The military has no business doing business. The principle is simple enough. But enforcing it will remain a problem as long as civilian governments continue to consider the milibus a ‘sacred cow’ and not put the military budget under parliamentary oversight. As consumers, our position must be to shun the Pacpad, and the like, to let the capacity for public-owned or private enterprise to develop.

The writer is a member of the Workers’ Party Pakistan and a researcher at the Lahore University of Management Sciences. He blogs at voiceamidstsilence.blogspot.com

7 COMMENTS

  1. Miss Ayisha had already exposed these facts in her book Military inc: but Mr Hashim,s this articale is a eye opener,but my question is that,it may be possible that a secret green signal may have been recived from the some civilen high up by the Kamra authorities……… I will request the writter to please dug out if it is as, am presuming ? thanks

  2. Its Factually wrong that Fauji Foundation was ever given subsidy. It never recives grants, donations or allocation from government or private entity. It started its business out of 54million it recieved as endowment fund by Queen of england for the soldiers who participated in World War-II and were resettlled in Pakistan after indepandance. whereabouts of those were unknown so a board of governer was set up to invest that 54million into business. Thereafter Fauji Foundation invests in business, earn from them and spent on welfare. at the moment its the single largest private welfare organization. its not owned by government or Army, hence how come private entity be privatised, when its already private. I personally met Dr Ayesha before publishing that book and shared documantry evidance so she may correct the facts, but she had already planned the them and facts were not in her favor.

  3. I agree with you but at the same time lets remmember that all 21st century technology including computers, mobile phones, internet started off as military gadgets….

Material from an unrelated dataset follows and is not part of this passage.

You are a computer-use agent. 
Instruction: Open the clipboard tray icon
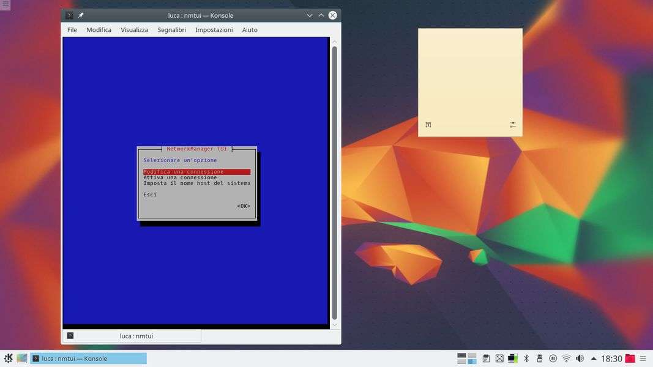[x=486, y=358]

  4. It is fact military men has become business men like as DHA in country they buy land use sources develop land (GAS ELECTRIC PHONE ROAD SEWERAG)THEN SELL ON HIGH PRICE

  5. May be a gud argument by the author but no substance to support it. Another typical anti-military rhetoric. I wish the author could support his allegations with some facts/ figures.

  6. Insinuation ,yellow journalism.the author doesn't seems happy with a fact that they r sacrificing there lives in WOT & still be in the process of nation building .Buckup Pakistan Army do what soever possible for national building in these difficult times ,create employment opportunities for our youth.however it is reall sad that few of our present so called authors ,anchors and poor researchers are hell bent to devide the nation on our pride "our military".now these researchers even doesn't know the history of Pakistan leaving beside its state .at least I feel pleasured that due to our military engineers our middle class may also be able to buy I PAD which previously were only gifted either to those researchers for their antipak rhetoric or for tax evasionist.